Linux Mint 19.1: The better-than-ever Linux desktop - CrankyBear
https://www.zdnet.com/article/linux-mint-19-1-the-better-than-ever-linux-desktop/
======
smush
Mostly off-topic, but since the comments have < 10 posts, I will do my part to
engage discussion until the superior comments arrive.

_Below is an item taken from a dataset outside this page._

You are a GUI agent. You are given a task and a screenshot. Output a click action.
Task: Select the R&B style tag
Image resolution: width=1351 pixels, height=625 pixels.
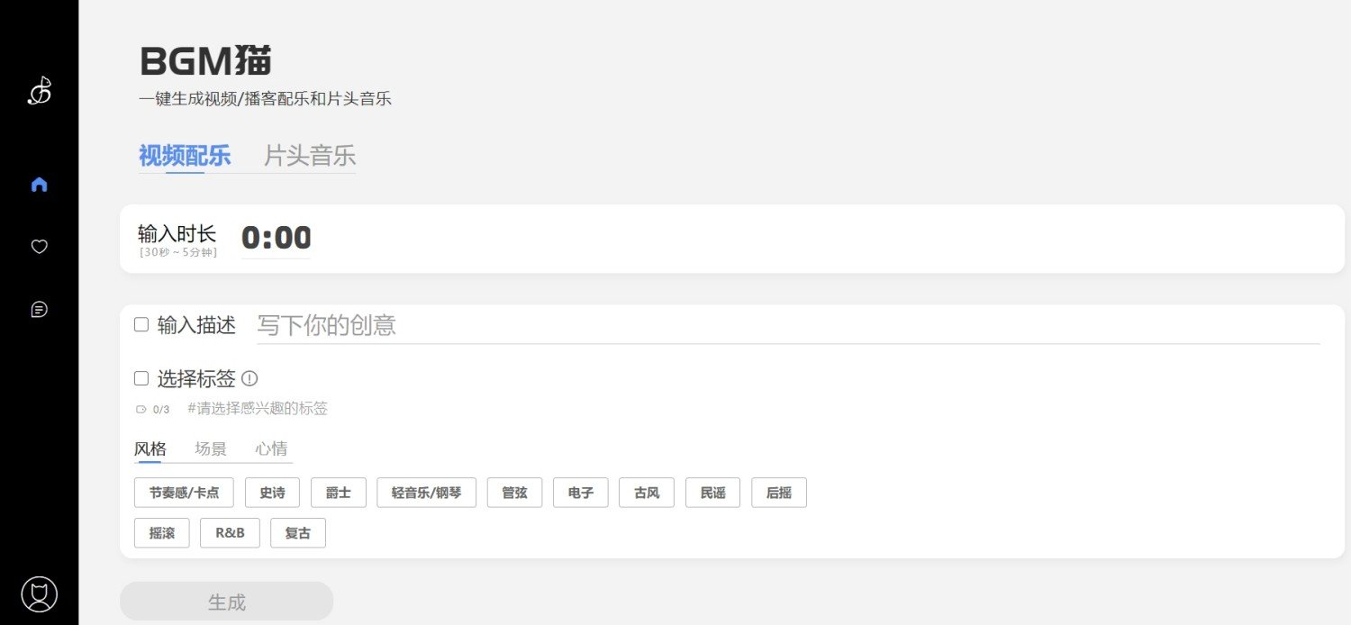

I want to have the Year of the Linux desktop on my primary machine. I haven't
yet. I will admit to severe analysis paralysis that is keeping me on Windows
7.

After Windows 7 goes out of support, I have to leave Windows on my primary
desktop behind. Windows 10 has made it clear that it wants me bent over a
barrel and to submit to its will for ads, telemetry, etc. On top of that, MS
force-feeds me beta updates for the businesses so I can be cannon fodder to
any new plagues before it affects the businesses. I am not Microsoft's animal.
I refuse to become it after my chosen (and still beloved next to Win2k) OS is
out of date and no longer secure.

But! I don't know if I can go with Debian KDE (+ non-free), KDE NeonOS, Mint +
Cinnamon, Mint + Xfce, Debian Xfce, Debian Lxde

I know I want 'I-cant-believe-its-not-Win2k-DE' and that some Linux distros
have old versions of desktop environments like Kubuntu or old kernels, but I
don't know which OS to pick and stick with (not wanting to get on the grand
tour of Linux distros), so here I sit.

Eventually I will just have to pick one, but if I can minimize the combination
of [losing MS OneNote 2010, SysInternals, RCT2, Visio, and NoteWiki (to name a
few long-used rando Windows apps with few drop-dead obvious Linux
equivalents)] and [removing the 3-month worn in shoe of A distribution for B
distribution] I will be gratified.

/rant?

------
purple_ducks
What a vapid article.

> Mint, as ever, out of the box is more secure than macOS or Windows ever
> dreamed of being. On my Mac and Windows boxes, I'm always tinkering with
> patches and security software. On Mint? It's a none issue. I have never had
> a single security problem.

OK then..

------
johnwheeler
No screenshots?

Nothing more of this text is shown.